In view of the above, the Applicant observes that a possible scenario according to which the present invention can be implemented is the following :

- a telecommunications operator receives the report signals (as said, for example, MDT signals), i.e. the first report signals R.S1 and the second report signals R.S2;

- a first industrial/commercial entity, based on the first report signals R.S1 provided by the telecommunications operator, sets up and configures the prediction model (i.e. determines the reference data);

- a second industrial/commercial entity, receives the configured prediction model from the first industrial/commercial entity and, based on the second report signals R.S2 provided by the telecommunications operator, using the configured prediction model, performs the traffic prediction (i.e. generates the data signal DS).

Example #1

In a first example, the Applicant has tested the implementation of the invention for pedestrian traffic, in pedestrian zones of a city (i.e. zones in which, apart limited exceptions, the access of motor vehicles is not permitted).

The zone of interest is defined as a place wherein a crowd of tourists is often present; the detection zone is an area crossed by a significant portion of the people directed to the zone of interest.
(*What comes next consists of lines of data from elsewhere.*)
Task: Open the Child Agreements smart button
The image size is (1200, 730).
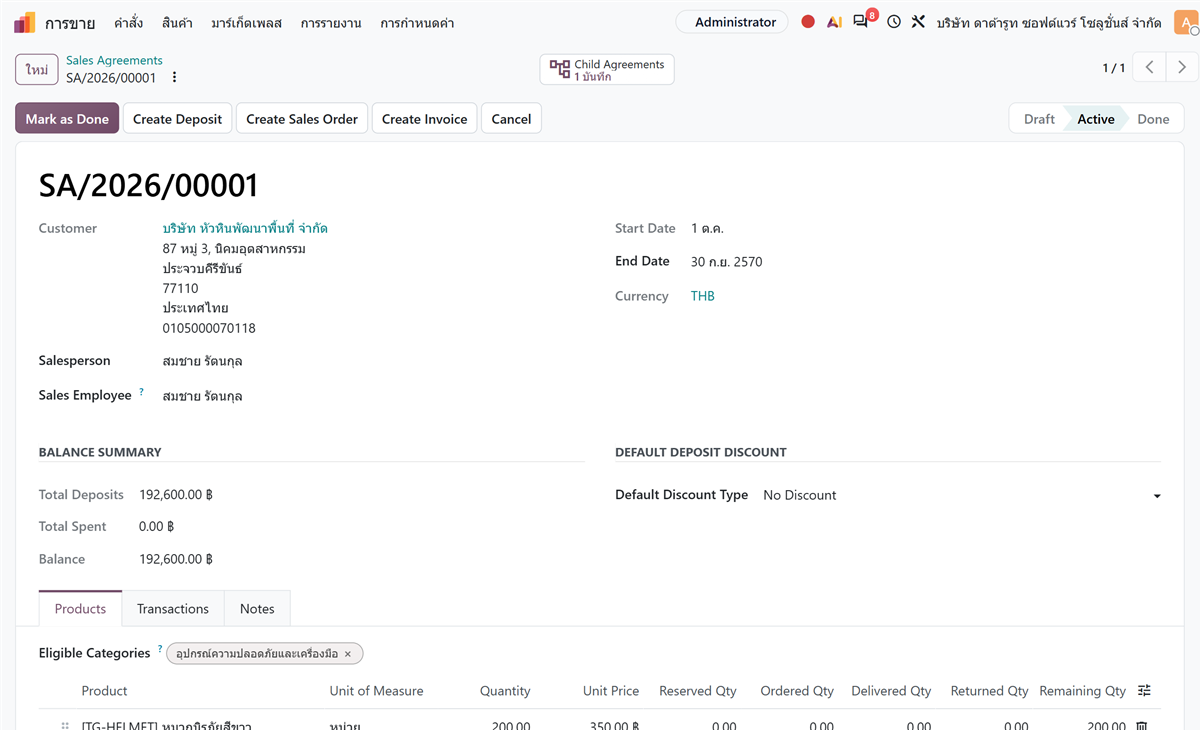Action: pos(607,70)
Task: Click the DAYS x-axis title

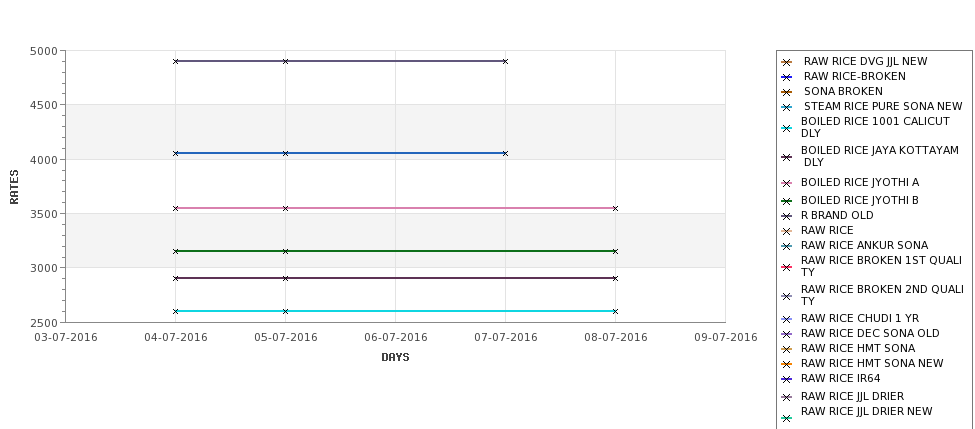Action: [x=395, y=358]
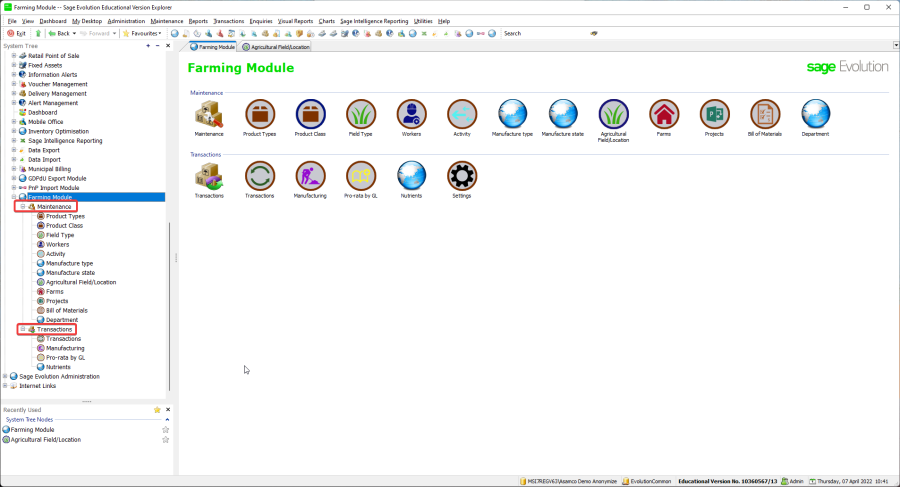Open the Product Types icon in Maintenance
Viewport: 900px width, 487px height.
pos(260,114)

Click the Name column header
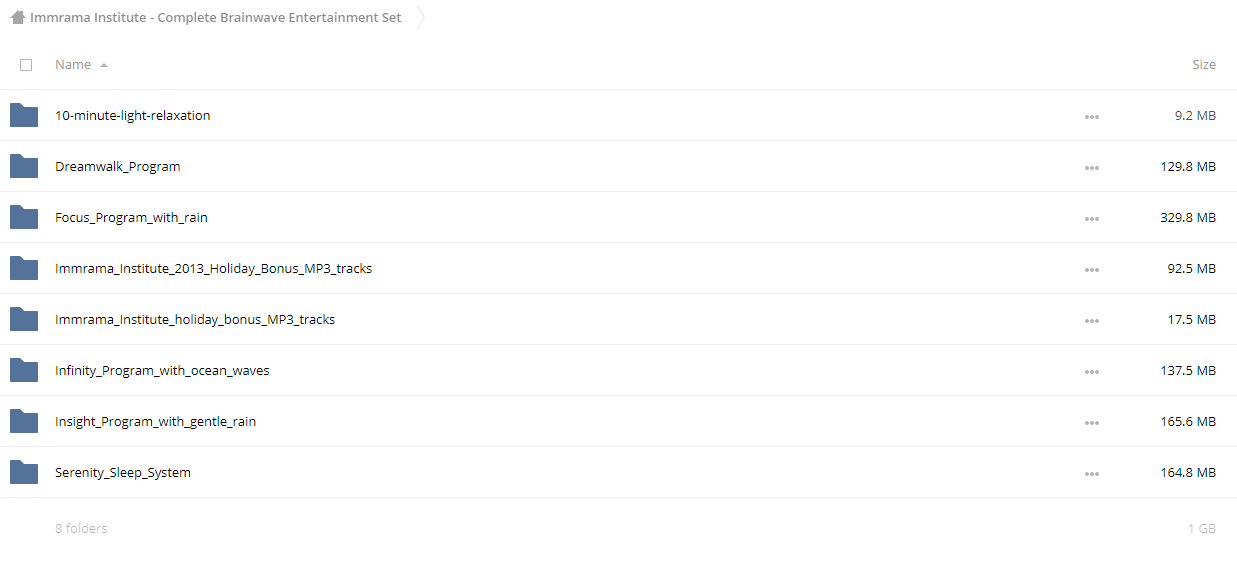click(x=73, y=64)
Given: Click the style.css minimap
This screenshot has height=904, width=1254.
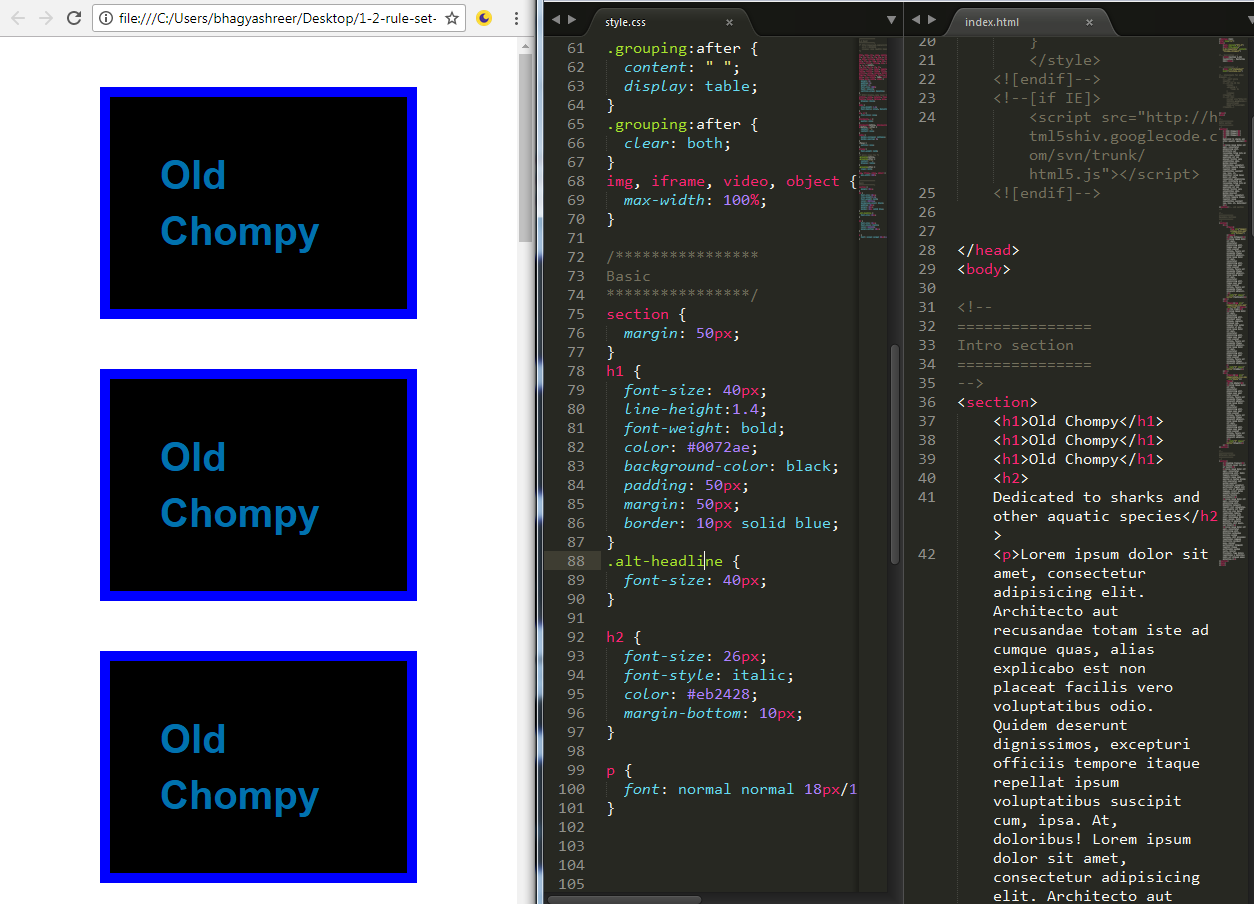Looking at the screenshot, I should coord(872,140).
The distance between the zone of interest and the zone of detection is approximately 2km.

Predictive model SVM (Support Vector Machine) has been used; two levels of traffic have been defined (with respective labels "high", "low").

Detection of MDT signals were made for several days, in different time intervals in each day.

Several predictors were tested; number of people and speed variance resulted as the most accurate.

Prediction times equal to 10, 20 and 30 minutes were considered. A prediction time of 20 minutes was finally determined to be the most appropriate.

Example #2

In a second example, the Applicant has tested the implementation of the invention for vehicle traffic on a highway.

The zone of interest is defined as a particular area wherein quite often, especially at a certain time of each day, the traffic is very congested; the detection zone is a 40km stretch of highway leading to the zone of interest.

Predictive model KNN (K-Nearest Neighbor) has been used, with k=3; three levels of traffic have been defined (with respective labels "flowing", "heavy", "congested").

Detection of MDT signals were made for a couple of weeks, in different time intervals in each day.

Several predictors were tested; the speed average resulted as the most accurate.

Prediction time equal to 15 minutes has been successfully tested.